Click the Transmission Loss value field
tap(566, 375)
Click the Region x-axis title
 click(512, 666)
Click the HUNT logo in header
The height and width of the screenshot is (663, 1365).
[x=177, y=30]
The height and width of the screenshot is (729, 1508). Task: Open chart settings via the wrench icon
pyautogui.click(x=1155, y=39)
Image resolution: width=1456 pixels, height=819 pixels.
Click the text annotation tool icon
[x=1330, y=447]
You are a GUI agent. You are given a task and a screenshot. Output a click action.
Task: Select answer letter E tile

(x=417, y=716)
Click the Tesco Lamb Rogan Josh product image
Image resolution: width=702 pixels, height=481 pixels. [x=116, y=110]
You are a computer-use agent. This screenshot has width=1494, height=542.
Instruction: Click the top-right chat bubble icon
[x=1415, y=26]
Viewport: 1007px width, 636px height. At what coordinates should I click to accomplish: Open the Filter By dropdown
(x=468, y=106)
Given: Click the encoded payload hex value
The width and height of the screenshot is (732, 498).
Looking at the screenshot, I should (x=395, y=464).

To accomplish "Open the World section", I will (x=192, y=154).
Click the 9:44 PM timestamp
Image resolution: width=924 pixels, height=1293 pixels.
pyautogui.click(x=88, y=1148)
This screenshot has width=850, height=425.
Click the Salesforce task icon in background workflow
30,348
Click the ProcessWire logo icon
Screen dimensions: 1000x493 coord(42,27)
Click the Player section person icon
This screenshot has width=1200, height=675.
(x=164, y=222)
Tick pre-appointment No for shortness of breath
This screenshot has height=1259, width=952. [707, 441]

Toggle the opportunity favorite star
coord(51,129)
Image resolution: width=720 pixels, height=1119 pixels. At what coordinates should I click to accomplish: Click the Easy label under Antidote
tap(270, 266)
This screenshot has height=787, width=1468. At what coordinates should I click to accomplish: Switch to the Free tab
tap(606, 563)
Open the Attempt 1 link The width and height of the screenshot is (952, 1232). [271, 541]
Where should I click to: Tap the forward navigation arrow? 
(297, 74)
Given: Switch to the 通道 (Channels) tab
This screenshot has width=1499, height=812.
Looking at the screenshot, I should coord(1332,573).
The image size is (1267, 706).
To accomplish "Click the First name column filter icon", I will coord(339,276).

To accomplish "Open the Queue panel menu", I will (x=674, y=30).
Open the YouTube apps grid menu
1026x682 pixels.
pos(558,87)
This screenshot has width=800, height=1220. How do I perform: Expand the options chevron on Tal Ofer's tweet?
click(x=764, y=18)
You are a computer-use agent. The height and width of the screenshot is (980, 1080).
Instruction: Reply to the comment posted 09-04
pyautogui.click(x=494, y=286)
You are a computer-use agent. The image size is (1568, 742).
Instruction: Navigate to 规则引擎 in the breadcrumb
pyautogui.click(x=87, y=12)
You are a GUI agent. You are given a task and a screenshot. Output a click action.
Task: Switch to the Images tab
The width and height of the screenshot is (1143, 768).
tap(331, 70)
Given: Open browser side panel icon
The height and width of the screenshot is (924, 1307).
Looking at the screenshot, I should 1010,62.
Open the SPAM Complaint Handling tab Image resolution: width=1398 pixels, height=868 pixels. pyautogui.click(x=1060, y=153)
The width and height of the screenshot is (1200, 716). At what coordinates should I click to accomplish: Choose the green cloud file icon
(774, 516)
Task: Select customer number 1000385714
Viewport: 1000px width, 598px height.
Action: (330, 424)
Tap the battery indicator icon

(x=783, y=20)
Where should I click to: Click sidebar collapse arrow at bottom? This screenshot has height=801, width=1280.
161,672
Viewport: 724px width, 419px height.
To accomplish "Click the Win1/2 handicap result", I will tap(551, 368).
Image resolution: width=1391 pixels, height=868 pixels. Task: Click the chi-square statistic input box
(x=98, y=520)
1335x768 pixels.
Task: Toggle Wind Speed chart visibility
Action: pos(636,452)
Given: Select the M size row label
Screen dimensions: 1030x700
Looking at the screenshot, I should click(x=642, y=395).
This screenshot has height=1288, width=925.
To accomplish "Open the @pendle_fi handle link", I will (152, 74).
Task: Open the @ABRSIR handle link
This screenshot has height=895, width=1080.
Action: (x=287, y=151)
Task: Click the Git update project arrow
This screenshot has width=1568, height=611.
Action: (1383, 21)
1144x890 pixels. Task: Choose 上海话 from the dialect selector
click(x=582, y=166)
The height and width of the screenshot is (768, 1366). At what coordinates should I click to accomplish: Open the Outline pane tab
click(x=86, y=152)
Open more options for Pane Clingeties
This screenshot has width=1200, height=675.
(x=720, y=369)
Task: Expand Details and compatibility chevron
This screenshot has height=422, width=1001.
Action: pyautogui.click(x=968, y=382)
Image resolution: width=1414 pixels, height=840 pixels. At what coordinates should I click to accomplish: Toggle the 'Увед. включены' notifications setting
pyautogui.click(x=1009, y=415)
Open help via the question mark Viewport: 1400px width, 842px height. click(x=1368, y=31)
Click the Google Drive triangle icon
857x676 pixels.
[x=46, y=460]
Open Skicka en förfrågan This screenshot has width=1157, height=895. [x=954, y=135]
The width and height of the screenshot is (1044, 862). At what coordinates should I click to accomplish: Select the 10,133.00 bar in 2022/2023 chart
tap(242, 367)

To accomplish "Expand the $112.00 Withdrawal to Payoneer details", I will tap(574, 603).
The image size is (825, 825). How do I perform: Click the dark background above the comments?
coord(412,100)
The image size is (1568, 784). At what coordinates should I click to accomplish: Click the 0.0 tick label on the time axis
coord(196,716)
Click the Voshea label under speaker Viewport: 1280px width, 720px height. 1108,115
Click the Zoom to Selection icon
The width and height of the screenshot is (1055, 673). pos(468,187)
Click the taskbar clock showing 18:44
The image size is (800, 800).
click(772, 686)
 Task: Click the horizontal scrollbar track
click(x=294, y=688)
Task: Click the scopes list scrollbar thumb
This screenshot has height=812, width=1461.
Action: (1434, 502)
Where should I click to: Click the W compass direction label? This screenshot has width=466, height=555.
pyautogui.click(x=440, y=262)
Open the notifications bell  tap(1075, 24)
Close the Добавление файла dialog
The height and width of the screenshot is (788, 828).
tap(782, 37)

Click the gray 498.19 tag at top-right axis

===============

Directions >>
Hand back the material above in full, exactly as written.

Result >>
Click the Transmission Loss value field
tap(566, 375)
Click the Region x-axis title
 click(512, 666)
Click the HUNT logo in header
The height and width of the screenshot is (663, 1365).
[x=177, y=30]
The height and width of the screenshot is (729, 1508). Task: Open chart settings via the wrench icon
pyautogui.click(x=1155, y=39)
Image resolution: width=1456 pixels, height=819 pixels.
Click the text annotation tool icon
[x=1330, y=447]
You are a GUI agent. You are given a task and a screenshot. Output a click action.
Task: Select answer letter E tile

(x=417, y=716)
Click the Tesco Lamb Rogan Josh product image
Image resolution: width=702 pixels, height=481 pixels. [x=116, y=110]
You are a computer-use agent. This screenshot has width=1494, height=542.
Instruction: Click the top-right chat bubble icon
[x=1415, y=26]
Viewport: 1007px width, 636px height. At what coordinates should I click to accomplish: Open the Filter By dropdown
(x=468, y=106)
Given: Click the encoded payload hex value
The width and height of the screenshot is (732, 498).
Looking at the screenshot, I should (x=395, y=464).

To accomplish "Open the World section", I will (x=192, y=154).
Click the 9:44 PM timestamp
Image resolution: width=924 pixels, height=1293 pixels.
pyautogui.click(x=88, y=1148)
This screenshot has width=850, height=425.
Click the Salesforce task icon in background workflow
30,348
Click the ProcessWire logo icon
Screen dimensions: 1000x493 coord(42,27)
Click the Player section person icon
This screenshot has width=1200, height=675.
(x=164, y=222)
Tick pre-appointment No for shortness of breath
This screenshot has height=1259, width=952. [707, 441]

Toggle the opportunity favorite star
coord(51,129)
Image resolution: width=720 pixels, height=1119 pixels. At what coordinates should I click to accomplish: Click the Easy label under Antidote
tap(270, 266)
This screenshot has height=787, width=1468. At what coordinates should I click to accomplish: Switch to the Free tab
tap(606, 563)
Open the Attempt 1 link The width and height of the screenshot is (952, 1232). [271, 541]
Where should I click to: Tap the forward navigation arrow? 
(297, 74)
Given: Switch to the 通道 (Channels) tab
This screenshot has width=1499, height=812.
Looking at the screenshot, I should coord(1332,573).
The image size is (1267, 706).
To accomplish "Click the First name column filter icon", I will coord(339,276).

To accomplish "Open the Queue panel menu", I will (x=674, y=30).
Open the YouTube apps grid menu
1026x682 pixels.
pos(558,87)
This screenshot has width=800, height=1220. How do I perform: Expand the options chevron on Tal Ofer's tweet?
click(x=764, y=18)
You are a computer-use agent. The height and width of the screenshot is (980, 1080).
Instruction: Reply to the comment posted 09-04
pyautogui.click(x=494, y=286)
You are a computer-use agent. The image size is (1568, 742).
Instruction: Navigate to 规则引擎 in the breadcrumb
pyautogui.click(x=87, y=12)
You are a GUI agent. You are given a task and a screenshot. Output a click action.
Task: Switch to the Images tab
The width and height of the screenshot is (1143, 768).
tap(331, 70)
Given: Open browser side panel icon
The height and width of the screenshot is (924, 1307).
Looking at the screenshot, I should 1010,62.
Open the SPAM Complaint Handling tab Image resolution: width=1398 pixels, height=868 pixels. pyautogui.click(x=1060, y=153)
The width and height of the screenshot is (1200, 716). At what coordinates should I click to accomplish: Choose the green cloud file icon
(774, 516)
Task: Select customer number 1000385714
Viewport: 1000px width, 598px height.
Action: (330, 424)
Tap the battery indicator icon

(x=783, y=20)
Where should I click to: Click sidebar collapse arrow at bottom? This screenshot has height=801, width=1280.
161,672
Viewport: 724px width, 419px height.
To accomplish "Click the Win1/2 handicap result", I will tap(551, 368).
Image resolution: width=1391 pixels, height=868 pixels. Task: Click the chi-square statistic input box
(x=98, y=520)
1335x768 pixels.
Task: Toggle Wind Speed chart visibility
Action: pos(636,452)
Given: Select the M size row label
Screen dimensions: 1030x700
Looking at the screenshot, I should click(x=642, y=395).
This screenshot has height=1288, width=925.
To accomplish "Open the @pendle_fi handle link", I will (152, 74).
Task: Open the @ABRSIR handle link
This screenshot has height=895, width=1080.
Action: (x=287, y=151)
Task: Click the Git update project arrow
This screenshot has width=1568, height=611.
Action: (1383, 21)
1144x890 pixels. Task: Choose 上海话 from the dialect selector
click(x=582, y=166)
The height and width of the screenshot is (768, 1366). At what coordinates should I click to accomplish: Open the Outline pane tab
click(x=86, y=152)
Open more options for Pane Clingeties
This screenshot has width=1200, height=675.
(x=720, y=369)
Task: Expand Details and compatibility chevron
This screenshot has height=422, width=1001.
Action: pyautogui.click(x=968, y=382)
Image resolution: width=1414 pixels, height=840 pixels. At what coordinates should I click to accomplish: Toggle the 'Увед. включены' notifications setting
pyautogui.click(x=1009, y=415)
Open help via the question mark Viewport: 1400px width, 842px height. click(x=1368, y=31)
Click the Google Drive triangle icon
857x676 pixels.
[x=46, y=460]
Open Skicka en förfrågan This screenshot has width=1157, height=895. [x=954, y=135]
The width and height of the screenshot is (1044, 862). At what coordinates should I click to accomplish: Select the 10,133.00 bar in 2022/2023 chart
tap(242, 367)

To accomplish "Expand the $112.00 Withdrawal to Payoneer details", I will tap(574, 603).
The image size is (825, 825). How do I perform: Click the dark background above the comments?
coord(412,100)
The image size is (1568, 784). At what coordinates should I click to accomplish: Click the 0.0 tick label on the time axis
coord(196,716)
Click the Voshea label under speaker Viewport: 1280px width, 720px height. 1108,115
Click the Zoom to Selection icon
The width and height of the screenshot is (1055, 673). pos(468,187)
Click the taskbar clock showing 18:44
The image size is (800, 800).
click(772, 686)
 Task: Click the horizontal scrollbar track
click(x=294, y=688)
Task: Click the scopes list scrollbar thumb
This screenshot has height=812, width=1461.
Action: (1434, 502)
Where should I click to: Click the W compass direction label? This screenshot has width=466, height=555.
pyautogui.click(x=440, y=262)
Open the notifications bell  tap(1075, 24)
Close the Добавление файла dialog
The height and width of the screenshot is (788, 828).
tap(782, 37)

Click the gray 498.19 tag at top-right axis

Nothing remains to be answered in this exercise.